Il est constant que l’immeuble vendu le 18 juillet 2012 constituait l’unique bien immobilier appartenant de la SCI. Toutefois, celle-ci n’a pas fait l’objet d’une procédure de liquidation ou de dissolution et il n’est justifié d’aucune tentative d’exécution sur ses comptes bancaires alors qu’elle avait consenti six baux d’habitation prenant effet au 1er janvier 2010. L’insuffisance du patrimoine social de la personne morale ne peut résulter de la simple production du procès-verbal de carence dressé par huissier le 24 août 2011, mettant un terme à la procédure de saisie-vente, ni de son courrier adressé à la banque le 20 juillet 2011, dans lequel l’huissier faisait état de l’insolvabilité notoire du débiteur.
Par voie d’infirmation du jugement, il convient en conséquence de déclarer la Société Générale irrecevable en son action en paiement dirigé contre M. Y X, en qualité d’associé.
3- Sur les demandes accessoires:
Il n’est pas inéquitable de laisser aux parties la charge de leurs frais irrépétibles et les demandes formées sur le fondement de l’article 700 du code de procédure civile seront donc rejetées.

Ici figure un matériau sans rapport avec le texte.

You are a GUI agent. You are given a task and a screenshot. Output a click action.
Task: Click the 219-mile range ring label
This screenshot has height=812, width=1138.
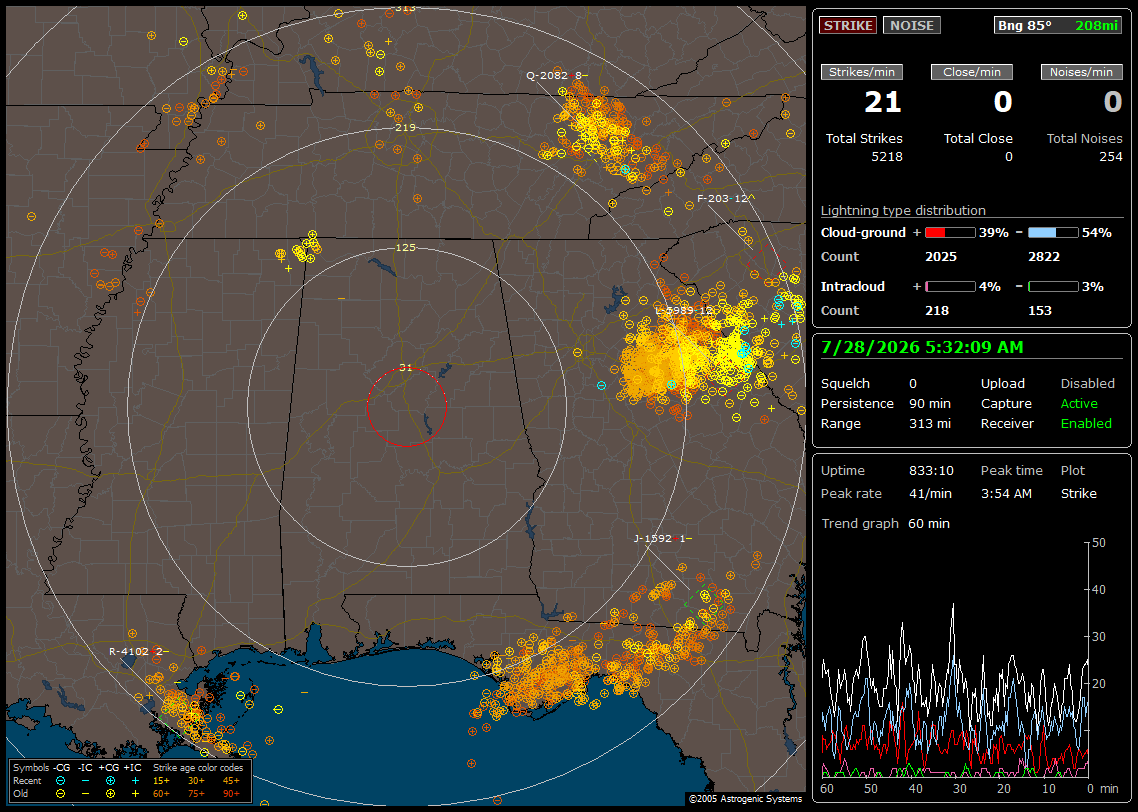(x=406, y=128)
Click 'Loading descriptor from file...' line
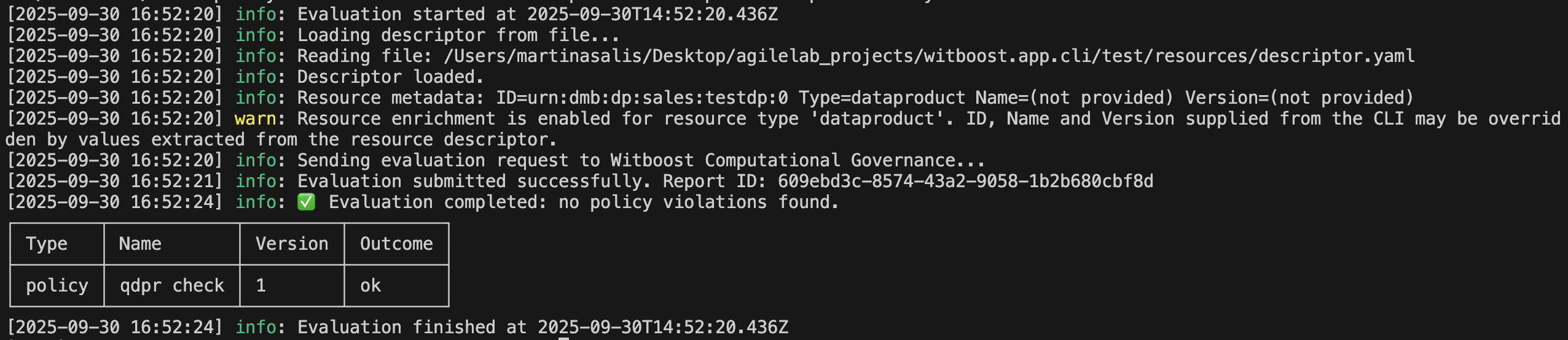 tap(458, 35)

Les dépens de première instance et d’appel sont mis à la charge de la Société générale.
PAR CES MOTIFS :
LA COUR,
Déclare irrecevable l’exception de nullité de l’assignation et du jugement,
Infirme le jugement,
Statuant à nouveau,
Dit que la Société Générale ne justifie pas de vaines poursuites à l’encontre de la SCI Gers investissement immobilier locatif et services,
Déclare en conséquence la Société Générale irrecevable en ses demandes à l’encontre de M. Y X,
Rejette les demandes formées sur le fondement de l’article 700 du code de procédure civile,
Condamne la Société Générale aux dépens de première instance et d’appel.
Le présent arrêt a été signé par Madame Elisabeth LARSABAL, président, et par Madame Véronique SAIGE, greffier, auquel la minute de la décision a été remise par le magistrat signataire.